UK Release Date – 26th August 2016
The prestigious Pedro Almodóvar makes a masterful return to drama with Julieta, a vibrant film about grief, guilt and mystery.
The Spanish director’s past two films were widely seen as attempts to branch out in genre, with relatively little success. 2011’s The Skin I Live In was an interesting but disappointing stab at body horror; a thoroughly unsettling piece which centred around human captivity and artificial skin. Three years ago he released I’m So Excited! (released in Spain under the superior title of Los amantes pasajeros), a frothy sex farce set on an aeroplane, which garnered even less praise. Julieta has been hotly anticipated as the director’s return to female-led drama, the type of film on which Almodóvar has built his reputation.
The film is an adaptation of three Alice Munro short stories, told through an expertly pieced-together timeline, which relocates the narrative from Canada to (principally) Spain, and follows the life of the titular Julieta as she experiences love – both romantic and filial – and profound loss. In the director’s typical fashion, the plot verges at times on melodrama, and there is the constant thumping undertone of a mystery-thriller, but at its heart the film is an intimate character piece, a rich, intense portrait of a complexly exceptional life.
“an ambitious work of great emotional maturity”
Julieta is played by two actresses; for her younger years we see Adriana Ugarte, and as the character enters middle age, she is replaced by Emma Suárez. Both actresses are superb, lending their character charm and devastation with consistently potent effect. They are very convincingly the same woman – or rather, almost the same. The effect of the change is deliberate and delicate; as Almodóvar has explained, “it isn’t a matter of wrinkles, it’s something more profound, the passing of time, on the outside and on the inside.” The passing of time is integral to Julieta, and the central casting conceit is a conscious and evocative exploration of this.
Being adapted from the three short stories, the film inevitably has a certain episodic feel. Rather than manifest in disjunction, however, it helps make Julieta an incredibly rounded and convincing character. We are given the sense that we really are watching scenes from a life, choice cuts spanning years, themes, and countries. Perhaps the part of the film that seems most episodic is a scene set on a night-train, wherein Julieta meets the future father of her child. Featuring a dazzling mixture of tones, and stitched together with beautiful camerawork, the scene stands as one of the best Almodóvar has ever created. Epitomising the narrative’s approach, it functions perfectly as a standalone occurrence, but also profoundly informs the rest of Julieta’s life. The combining of different short stories is no easy task, but the director, who also penned the script, has made full and wonderful use of the opportunity.

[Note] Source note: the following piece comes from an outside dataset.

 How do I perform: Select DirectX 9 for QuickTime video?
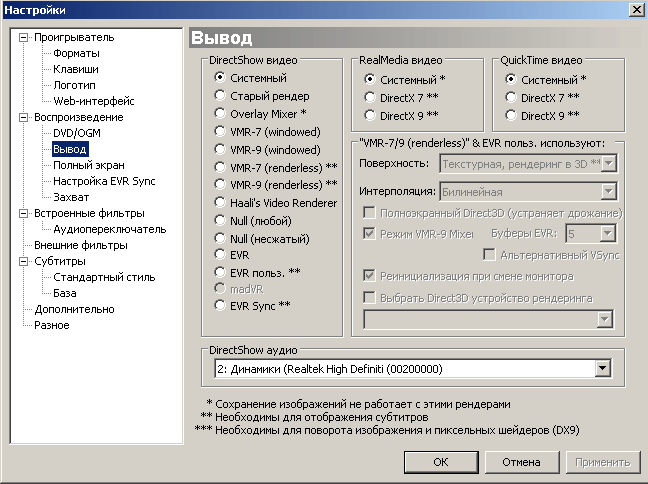pyautogui.click(x=512, y=115)
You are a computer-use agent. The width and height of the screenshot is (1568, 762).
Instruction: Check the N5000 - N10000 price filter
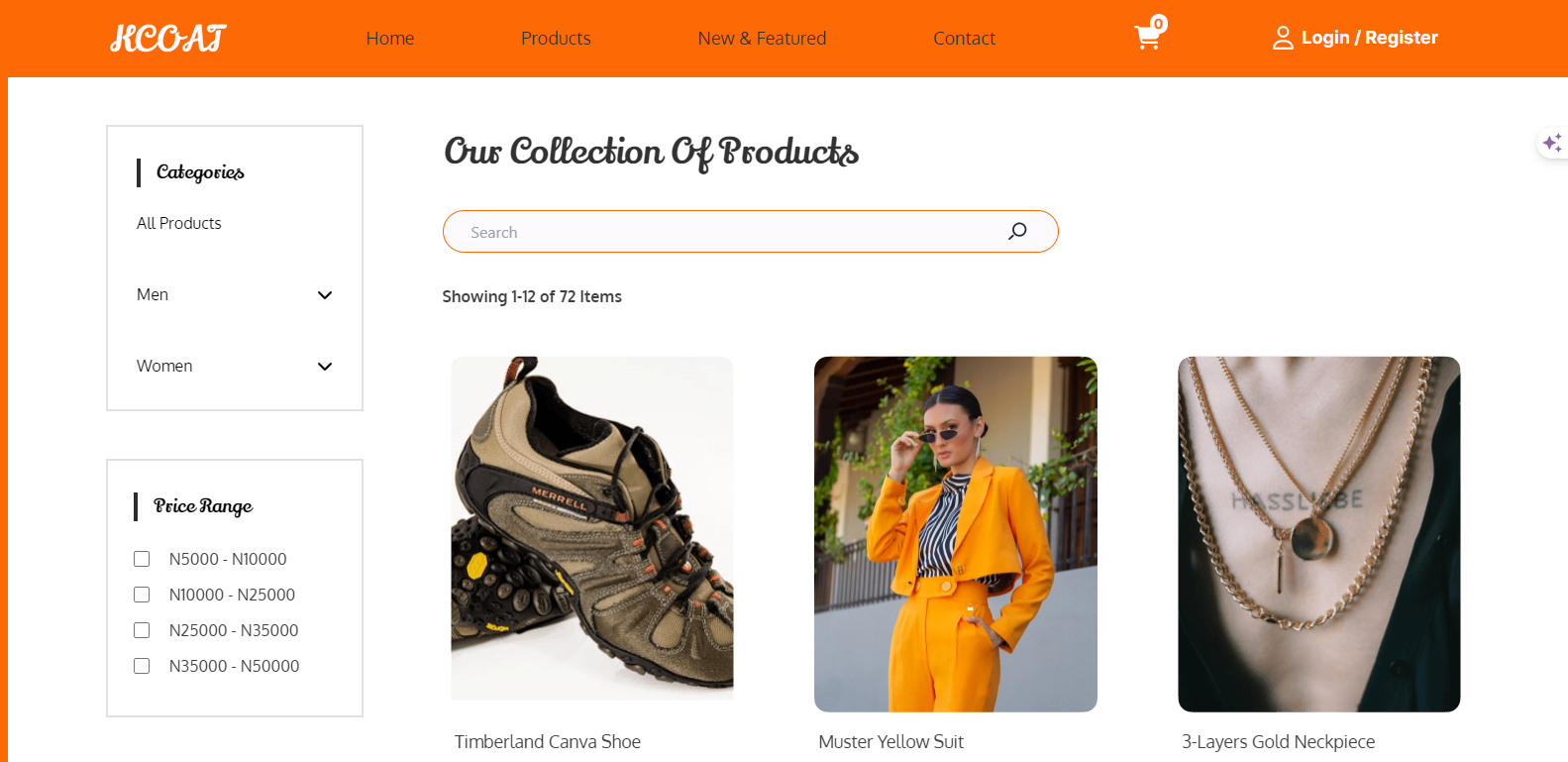tap(142, 558)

As with all of Almodóvar’s films, the aesthetic is striking and colourful. Every shot is eye-catching, the glorious use of primary colours infusing each object, every environment, with layers of meaning. One of the patterns in Julieta’s life is the tendency to completely relocate; the variety and significance to be found in her different décor is but one way the film merges surface-level pleasures with deeper thematic signifiers. The scene in which Ugarte is seen to change into Suárez is another terrific example of this. The transition is performed in a clever, knowing flourish, and with complete clarity, but also serves as an unexpected visual call-back to an earlier scene, adding a whole new dimension to the reading of this change of actresses.

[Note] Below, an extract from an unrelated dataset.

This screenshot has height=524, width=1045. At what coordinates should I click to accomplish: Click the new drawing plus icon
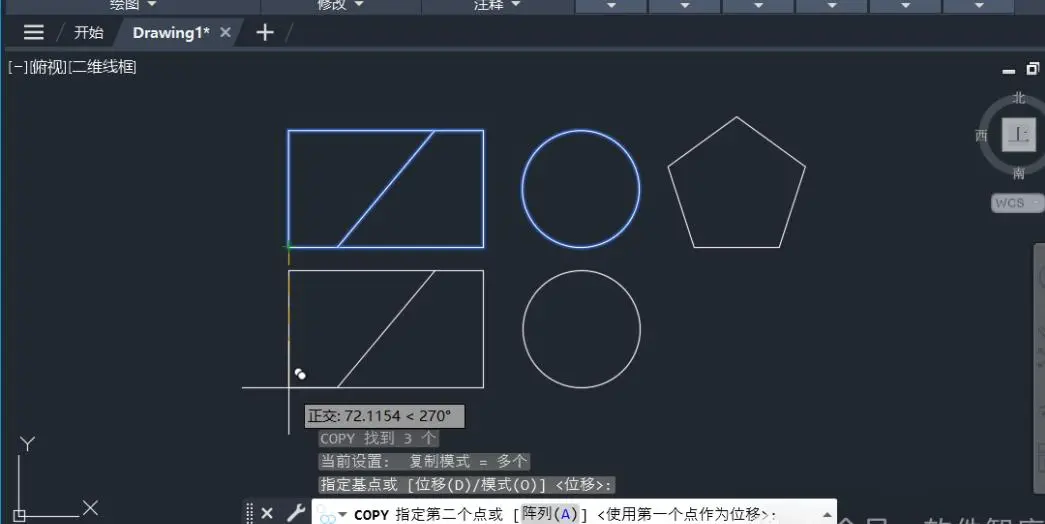click(x=265, y=32)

Julieta’s structure carries the potential for mistake; Almodóvar treads carefully, using the integration of timelines to effectively provide and withhold narrative information, creating a mystery with a payoff you are unable to see coming. Oftentimes in films, this is a risky move. The reveal renders much of the journey forgotten, or ignored, and a fractured timeline is left as nothing more than a protracted gimmick, a means of deploying a shock ending where otherwise it would be seen a mile away. Fortunately, Julieta is not that kind of mystery. The payoffs, when they come, are shocking only insofar as Julieta will react with shock. The film understands that there is more to clarity than just ‘finding out’, and it is only in retrospect that either the character or the viewer can achieve any true clarity at all.
Julieta is more than simply a return to form. It is a film which thrives entirely on its own merits. There is style and depth at every turn. The characters are treated with the utmost compassion, even when the story is unfailingly bleak. It is an ambitious work of great emotional maturity, a work which embraces the power and poignancy of mystery, dutifully refusing to offer up any easy answers.